WHAT TO WORK ON: Everything in the listing must be repeated exactly, apart from the images.

RECORDS PROVIDED:
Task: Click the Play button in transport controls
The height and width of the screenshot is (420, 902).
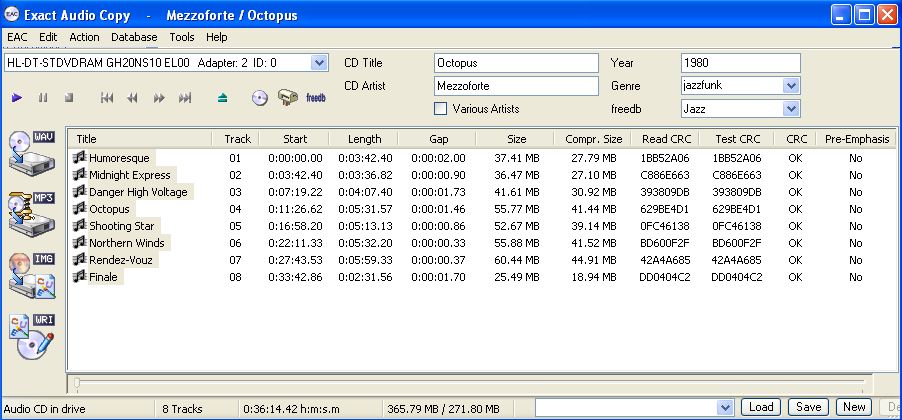Action: pos(17,98)
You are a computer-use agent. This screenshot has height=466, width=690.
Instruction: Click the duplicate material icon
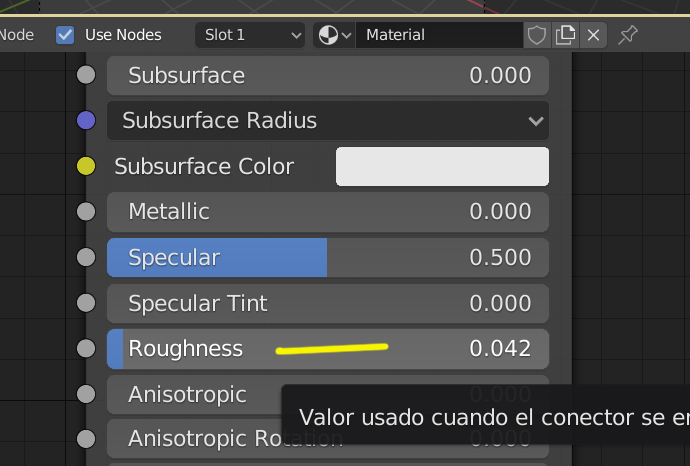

WRITTEN SOLUTION:
Task: Click the Play button in transport controls
The height and width of the screenshot is (420, 902).
Action: pos(17,98)
You are a computer-use agent. This screenshot has height=466, width=690.
Instruction: Click the duplicate material icon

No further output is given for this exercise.